EXTRAIT DU TEXTE:
────────────────────────────────────────

Mais pour marquer que grand’ est là, au lieu de grande, & qu’on retranche l’E, il faut mettre une petite apostrophe au dessus du D. qui finit le mot, comme aux exemples précedens.


Grandissime, tres-grand.

M. d’Ablancourt s’est servy de ce mot. Nous voyons bien, dit-il, que dans la Gaule de César, il y avoit un grandissime nombre de Villes. Ce terme peut entrer dans un discours tout simple, mais si le discours est un peu relevé, ce seroit une faute de parler ainsi. Il en faut dire le mesme de habilissime, richissime, excepté de illustrissime, réverendissime, éminentissime, qui sont des titres d’honneur.


Gratis, gratuitement.

Gratis est un mot Latin que l’usage a francisé, il ne se dit que dans le discours familier ; gratuitement est plus noble, & mesme plus selon l’usage.


Grieveté, enormité.

Quelques-uns ont condamné ce mot, mais à tort ; on dit fort bien, la grieveté d’un crime ; on dit aussi, griévement malade.


Grillet, grelot.

Dans quelques Provinces, on dit un grillet, des grillets : mais il faut dire un grelot, des grelots.


Gros.

────────────────────────────────────────

DONNÉES:
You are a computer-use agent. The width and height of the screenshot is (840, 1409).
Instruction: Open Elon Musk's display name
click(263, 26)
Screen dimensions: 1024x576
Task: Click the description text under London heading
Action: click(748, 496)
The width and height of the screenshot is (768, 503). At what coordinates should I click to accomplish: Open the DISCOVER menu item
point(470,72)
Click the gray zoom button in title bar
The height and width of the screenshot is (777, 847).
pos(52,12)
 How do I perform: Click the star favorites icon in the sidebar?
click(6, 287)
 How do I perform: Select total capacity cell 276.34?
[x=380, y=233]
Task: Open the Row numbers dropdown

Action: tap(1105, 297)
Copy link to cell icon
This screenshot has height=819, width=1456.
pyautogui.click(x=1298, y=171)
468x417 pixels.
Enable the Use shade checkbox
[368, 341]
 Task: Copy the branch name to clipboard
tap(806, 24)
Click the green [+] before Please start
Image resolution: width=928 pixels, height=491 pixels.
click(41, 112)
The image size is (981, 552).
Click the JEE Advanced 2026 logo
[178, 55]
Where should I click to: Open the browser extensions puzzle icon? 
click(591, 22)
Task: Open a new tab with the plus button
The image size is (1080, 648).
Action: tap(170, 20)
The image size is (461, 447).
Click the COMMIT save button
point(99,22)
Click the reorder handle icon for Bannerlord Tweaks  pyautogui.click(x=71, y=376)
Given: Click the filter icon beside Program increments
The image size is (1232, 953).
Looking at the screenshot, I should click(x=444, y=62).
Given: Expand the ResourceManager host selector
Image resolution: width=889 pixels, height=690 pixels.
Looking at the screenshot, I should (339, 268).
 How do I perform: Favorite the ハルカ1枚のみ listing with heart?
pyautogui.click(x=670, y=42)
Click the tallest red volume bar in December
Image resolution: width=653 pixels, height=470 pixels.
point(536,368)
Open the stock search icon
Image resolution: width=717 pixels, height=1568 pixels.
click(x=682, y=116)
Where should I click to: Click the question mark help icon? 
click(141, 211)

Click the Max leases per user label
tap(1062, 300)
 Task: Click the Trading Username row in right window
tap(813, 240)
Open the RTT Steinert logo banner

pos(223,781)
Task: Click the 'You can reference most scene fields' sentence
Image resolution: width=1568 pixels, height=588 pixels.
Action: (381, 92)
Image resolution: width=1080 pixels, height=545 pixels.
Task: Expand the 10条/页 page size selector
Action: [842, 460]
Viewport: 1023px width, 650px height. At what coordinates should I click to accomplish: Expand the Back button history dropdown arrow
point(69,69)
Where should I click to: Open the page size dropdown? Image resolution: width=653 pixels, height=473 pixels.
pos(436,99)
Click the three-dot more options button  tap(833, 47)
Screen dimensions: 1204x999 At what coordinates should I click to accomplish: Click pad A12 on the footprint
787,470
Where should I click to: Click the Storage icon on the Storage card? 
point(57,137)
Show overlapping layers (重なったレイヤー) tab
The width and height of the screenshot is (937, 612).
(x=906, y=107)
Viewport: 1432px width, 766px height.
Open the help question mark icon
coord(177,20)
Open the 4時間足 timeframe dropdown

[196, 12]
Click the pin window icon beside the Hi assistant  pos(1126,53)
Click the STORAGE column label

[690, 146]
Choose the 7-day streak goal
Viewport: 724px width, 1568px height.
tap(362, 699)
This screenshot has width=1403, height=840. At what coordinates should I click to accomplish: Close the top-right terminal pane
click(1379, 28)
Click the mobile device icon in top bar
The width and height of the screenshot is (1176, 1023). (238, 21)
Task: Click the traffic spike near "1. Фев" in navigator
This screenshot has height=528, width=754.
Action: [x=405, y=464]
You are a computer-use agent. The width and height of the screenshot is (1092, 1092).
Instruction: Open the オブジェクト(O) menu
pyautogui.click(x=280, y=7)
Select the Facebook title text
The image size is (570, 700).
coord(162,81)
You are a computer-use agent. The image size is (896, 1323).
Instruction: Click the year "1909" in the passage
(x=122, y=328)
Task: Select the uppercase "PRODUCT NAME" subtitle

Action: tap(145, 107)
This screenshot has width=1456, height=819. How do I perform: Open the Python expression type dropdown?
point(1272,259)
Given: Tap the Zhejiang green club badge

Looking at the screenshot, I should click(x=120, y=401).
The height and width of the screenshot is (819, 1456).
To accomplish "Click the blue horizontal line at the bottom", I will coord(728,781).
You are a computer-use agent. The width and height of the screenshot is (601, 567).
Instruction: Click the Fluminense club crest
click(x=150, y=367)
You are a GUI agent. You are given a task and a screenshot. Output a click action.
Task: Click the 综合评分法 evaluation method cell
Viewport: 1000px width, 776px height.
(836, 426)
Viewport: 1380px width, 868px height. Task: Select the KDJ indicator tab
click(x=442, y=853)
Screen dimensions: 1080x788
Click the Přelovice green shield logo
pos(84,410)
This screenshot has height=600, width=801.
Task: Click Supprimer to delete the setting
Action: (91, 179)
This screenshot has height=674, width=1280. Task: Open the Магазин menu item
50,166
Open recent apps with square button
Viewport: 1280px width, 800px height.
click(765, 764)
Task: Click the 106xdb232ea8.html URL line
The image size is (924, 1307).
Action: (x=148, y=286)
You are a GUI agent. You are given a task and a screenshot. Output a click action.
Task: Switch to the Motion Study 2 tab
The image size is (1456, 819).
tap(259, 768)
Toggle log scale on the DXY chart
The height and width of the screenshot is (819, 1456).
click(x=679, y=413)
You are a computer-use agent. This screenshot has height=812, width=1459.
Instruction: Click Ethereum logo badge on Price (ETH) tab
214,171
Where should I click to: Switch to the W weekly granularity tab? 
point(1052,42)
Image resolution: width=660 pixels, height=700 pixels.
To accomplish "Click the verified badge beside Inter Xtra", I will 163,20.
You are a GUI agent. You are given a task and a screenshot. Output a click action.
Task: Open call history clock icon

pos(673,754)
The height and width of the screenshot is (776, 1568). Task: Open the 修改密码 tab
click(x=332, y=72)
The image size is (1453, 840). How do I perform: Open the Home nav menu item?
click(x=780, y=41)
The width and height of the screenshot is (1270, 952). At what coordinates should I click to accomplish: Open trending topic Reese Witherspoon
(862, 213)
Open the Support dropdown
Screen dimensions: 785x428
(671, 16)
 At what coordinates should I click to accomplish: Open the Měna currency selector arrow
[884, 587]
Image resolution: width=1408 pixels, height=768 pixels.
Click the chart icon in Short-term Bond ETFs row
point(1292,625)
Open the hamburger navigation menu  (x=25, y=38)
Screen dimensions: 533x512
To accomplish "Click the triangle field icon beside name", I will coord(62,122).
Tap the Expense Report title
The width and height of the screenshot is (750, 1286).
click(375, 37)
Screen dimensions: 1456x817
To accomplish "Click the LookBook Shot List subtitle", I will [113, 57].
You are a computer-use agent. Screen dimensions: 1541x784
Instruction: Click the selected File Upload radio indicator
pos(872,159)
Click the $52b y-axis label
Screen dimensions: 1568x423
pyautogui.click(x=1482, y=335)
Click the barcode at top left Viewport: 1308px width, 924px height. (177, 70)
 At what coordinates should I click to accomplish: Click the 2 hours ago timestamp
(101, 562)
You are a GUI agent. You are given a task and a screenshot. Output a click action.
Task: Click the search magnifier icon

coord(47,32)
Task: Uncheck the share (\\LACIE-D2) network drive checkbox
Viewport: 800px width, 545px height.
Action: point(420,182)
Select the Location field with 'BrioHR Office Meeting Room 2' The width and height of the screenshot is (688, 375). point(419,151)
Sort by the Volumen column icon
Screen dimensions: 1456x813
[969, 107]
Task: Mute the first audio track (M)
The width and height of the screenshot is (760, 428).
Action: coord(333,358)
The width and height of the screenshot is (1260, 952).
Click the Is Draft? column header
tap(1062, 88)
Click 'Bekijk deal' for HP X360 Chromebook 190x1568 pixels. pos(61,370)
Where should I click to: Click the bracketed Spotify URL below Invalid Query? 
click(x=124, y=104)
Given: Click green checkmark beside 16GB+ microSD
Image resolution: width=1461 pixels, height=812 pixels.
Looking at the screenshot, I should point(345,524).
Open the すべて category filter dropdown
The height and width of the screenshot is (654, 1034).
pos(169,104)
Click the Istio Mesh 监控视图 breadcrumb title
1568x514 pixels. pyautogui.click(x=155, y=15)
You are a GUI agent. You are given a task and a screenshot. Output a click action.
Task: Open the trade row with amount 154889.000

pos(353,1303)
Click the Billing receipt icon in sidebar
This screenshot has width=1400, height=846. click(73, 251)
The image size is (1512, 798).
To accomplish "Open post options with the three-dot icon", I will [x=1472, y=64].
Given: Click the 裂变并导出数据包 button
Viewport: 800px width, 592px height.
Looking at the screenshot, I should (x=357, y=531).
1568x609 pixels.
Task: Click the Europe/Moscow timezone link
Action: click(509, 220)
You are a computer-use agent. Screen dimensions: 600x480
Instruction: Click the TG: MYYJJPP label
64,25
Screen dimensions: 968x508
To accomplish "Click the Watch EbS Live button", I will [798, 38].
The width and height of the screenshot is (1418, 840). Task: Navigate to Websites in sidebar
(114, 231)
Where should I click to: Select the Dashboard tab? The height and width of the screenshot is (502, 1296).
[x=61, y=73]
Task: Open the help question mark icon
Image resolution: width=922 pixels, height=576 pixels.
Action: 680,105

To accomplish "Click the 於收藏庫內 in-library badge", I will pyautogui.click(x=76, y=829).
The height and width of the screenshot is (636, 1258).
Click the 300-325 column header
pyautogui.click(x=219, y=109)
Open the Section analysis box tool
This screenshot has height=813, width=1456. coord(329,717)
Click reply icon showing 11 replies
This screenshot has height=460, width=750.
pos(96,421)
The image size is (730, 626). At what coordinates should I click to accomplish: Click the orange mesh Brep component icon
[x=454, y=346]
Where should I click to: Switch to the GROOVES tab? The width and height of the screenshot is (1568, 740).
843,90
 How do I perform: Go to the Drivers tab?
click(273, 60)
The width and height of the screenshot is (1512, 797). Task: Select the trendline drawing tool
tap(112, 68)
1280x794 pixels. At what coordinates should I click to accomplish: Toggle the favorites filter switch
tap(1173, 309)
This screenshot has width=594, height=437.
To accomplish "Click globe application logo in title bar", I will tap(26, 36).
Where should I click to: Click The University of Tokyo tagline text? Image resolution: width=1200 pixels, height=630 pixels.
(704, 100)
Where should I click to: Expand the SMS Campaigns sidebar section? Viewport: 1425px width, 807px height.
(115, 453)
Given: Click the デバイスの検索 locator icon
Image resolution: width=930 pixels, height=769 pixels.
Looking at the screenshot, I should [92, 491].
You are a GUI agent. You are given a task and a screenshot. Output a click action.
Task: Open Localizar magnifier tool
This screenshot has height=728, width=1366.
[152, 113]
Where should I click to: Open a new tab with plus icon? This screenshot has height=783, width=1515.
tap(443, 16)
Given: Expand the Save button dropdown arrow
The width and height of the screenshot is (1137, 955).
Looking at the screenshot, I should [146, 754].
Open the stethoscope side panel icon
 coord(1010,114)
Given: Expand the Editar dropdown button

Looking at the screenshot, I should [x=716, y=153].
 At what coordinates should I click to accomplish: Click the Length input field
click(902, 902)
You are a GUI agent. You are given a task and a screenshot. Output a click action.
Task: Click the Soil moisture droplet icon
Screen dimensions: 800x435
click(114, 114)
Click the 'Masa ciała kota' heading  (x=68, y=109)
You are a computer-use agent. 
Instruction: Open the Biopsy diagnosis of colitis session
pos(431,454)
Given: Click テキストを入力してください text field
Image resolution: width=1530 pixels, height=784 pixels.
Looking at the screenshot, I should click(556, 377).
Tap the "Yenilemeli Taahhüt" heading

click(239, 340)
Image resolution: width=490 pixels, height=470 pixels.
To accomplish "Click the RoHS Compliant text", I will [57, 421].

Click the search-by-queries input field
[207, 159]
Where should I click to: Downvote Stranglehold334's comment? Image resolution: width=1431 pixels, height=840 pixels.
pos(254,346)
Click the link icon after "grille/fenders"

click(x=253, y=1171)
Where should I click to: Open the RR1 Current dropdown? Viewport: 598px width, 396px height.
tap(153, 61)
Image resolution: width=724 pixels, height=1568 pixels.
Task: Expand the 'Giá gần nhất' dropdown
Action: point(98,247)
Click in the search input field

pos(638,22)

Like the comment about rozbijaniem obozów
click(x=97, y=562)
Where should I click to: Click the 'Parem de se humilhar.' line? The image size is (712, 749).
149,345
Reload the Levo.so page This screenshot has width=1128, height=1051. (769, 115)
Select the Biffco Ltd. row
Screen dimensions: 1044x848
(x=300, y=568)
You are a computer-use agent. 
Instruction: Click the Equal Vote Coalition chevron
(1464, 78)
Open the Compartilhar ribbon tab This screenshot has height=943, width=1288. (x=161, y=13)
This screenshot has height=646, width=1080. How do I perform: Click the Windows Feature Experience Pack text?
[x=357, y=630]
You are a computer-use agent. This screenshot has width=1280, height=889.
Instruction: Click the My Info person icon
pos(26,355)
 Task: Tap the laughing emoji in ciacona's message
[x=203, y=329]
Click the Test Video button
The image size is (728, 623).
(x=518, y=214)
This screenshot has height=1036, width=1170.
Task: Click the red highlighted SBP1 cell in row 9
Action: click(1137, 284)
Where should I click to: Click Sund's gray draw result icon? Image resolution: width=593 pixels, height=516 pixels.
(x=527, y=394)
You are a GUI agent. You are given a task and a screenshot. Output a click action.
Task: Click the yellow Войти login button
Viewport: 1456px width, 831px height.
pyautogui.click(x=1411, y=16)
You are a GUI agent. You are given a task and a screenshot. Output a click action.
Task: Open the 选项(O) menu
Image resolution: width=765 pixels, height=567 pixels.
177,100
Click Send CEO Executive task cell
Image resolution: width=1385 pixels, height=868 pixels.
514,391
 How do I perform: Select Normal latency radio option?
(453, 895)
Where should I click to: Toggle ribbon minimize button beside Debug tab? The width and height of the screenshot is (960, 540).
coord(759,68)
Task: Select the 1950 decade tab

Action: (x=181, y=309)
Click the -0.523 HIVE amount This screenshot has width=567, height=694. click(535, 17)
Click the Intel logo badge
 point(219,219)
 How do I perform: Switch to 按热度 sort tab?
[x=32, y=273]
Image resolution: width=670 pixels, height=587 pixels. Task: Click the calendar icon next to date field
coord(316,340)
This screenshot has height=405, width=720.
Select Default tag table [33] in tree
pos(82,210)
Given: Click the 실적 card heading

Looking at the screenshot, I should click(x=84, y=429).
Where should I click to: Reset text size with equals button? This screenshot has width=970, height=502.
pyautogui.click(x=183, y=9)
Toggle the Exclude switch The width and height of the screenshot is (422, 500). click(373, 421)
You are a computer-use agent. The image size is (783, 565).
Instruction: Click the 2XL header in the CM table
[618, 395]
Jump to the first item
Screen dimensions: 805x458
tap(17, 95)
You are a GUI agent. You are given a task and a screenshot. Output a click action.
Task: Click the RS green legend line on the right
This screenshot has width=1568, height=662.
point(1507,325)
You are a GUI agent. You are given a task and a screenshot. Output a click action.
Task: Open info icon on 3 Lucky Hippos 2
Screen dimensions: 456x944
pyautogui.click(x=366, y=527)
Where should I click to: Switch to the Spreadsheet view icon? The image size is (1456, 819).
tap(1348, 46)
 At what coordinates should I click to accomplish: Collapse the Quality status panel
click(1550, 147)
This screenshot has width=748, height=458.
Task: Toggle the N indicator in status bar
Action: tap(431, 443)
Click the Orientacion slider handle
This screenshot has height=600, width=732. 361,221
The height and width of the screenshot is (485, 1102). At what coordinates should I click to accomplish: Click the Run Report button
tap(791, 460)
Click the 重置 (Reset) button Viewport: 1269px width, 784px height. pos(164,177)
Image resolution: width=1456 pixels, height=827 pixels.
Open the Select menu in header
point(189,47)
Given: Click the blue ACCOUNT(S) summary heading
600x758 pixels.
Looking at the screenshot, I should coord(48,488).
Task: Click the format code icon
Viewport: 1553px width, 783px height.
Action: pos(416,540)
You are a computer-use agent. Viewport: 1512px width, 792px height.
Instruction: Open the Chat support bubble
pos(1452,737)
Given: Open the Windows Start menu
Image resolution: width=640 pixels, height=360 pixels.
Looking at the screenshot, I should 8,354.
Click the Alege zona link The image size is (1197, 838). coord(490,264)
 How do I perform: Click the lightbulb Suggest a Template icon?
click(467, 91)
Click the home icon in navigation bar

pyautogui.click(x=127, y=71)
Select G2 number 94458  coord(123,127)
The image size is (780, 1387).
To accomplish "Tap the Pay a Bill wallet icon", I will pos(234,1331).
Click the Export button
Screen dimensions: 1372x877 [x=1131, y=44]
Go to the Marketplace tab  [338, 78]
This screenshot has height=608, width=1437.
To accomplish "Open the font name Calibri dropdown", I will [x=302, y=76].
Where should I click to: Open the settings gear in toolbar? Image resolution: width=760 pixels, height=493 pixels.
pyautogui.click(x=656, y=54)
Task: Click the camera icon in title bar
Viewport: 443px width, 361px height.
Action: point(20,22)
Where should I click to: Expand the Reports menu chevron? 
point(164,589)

────────────────────────────────────────

TÂCHES À RÉALISER:
1) Dispose en tableau Markdown, avec les colonnes N° et Ligne, les lignes de la partie « Données » situées entre celle qui contient « How do I perform: Click the star » et celle qui contient « pyautogui.click(x=1298, y=171) », incluses, en omettant les lignes vides.
2) Reprends l'extrait sur le bon usage des mots français à partir de l'endroit où il s'arrête.

LES RÉPONSES:
1)
| N° | Ligne |
|---|---|
| 1 |  How do I perform: Click the star favorites icon in the sidebar? |
| 2 | click(6, 287) |
| 3 |  How do I perform: Select total capacity cell 276.34? |
| 4 | [x=380, y=233] |
| 5 | Task: Open the Row numbers dropdown |
| 6 | Action: tap(1105, 297) |
| 7 | Copy link to cell icon |
| 8 | This screenshot has height=819, width=1456. |
| 9 | pyautogui.click(x=1298, y=171) |

2)
Gros Seigneur, grosse dépense, grosse chere, grosse querelle, &c. sont de vieux mots qu’on a fait revivre comme plusieurs autres encore ; car il faut plûtost enrichir la Langue que l’appauvrir ; on ne doit pourtant pas affecter ces sortes de termes, parce que l’affectation déplaist toûjours. On dit encore joüer gros jeu ; coucher gros, je suis gros de dire ce que je pense, &c.

Grosse femme, femme grosse.

Grosse femme, c’est une femme d’une grosse Taille ; femme grosse, c’est une femme enceinte.


  1. Jugement des Sçav.
  2. Art de Parler.
  3. Vie de J. C. par M. l’Abbé de S. Real.
  4. Entr. sur la Paresse.
  5. Art de penser, premier discours.
  6. Vie de Jesus-Ch. par l’Abbé de S. Réal.
  7. Retraite des dix mille par M. d’Ablancourt.
  8. Observations sur la Langue Françoise.
  9. Traduction des Apophtegm. des Anciens.
  10. Remarques sur la Langue Françoise.
  11. Vaug. Quint. curse.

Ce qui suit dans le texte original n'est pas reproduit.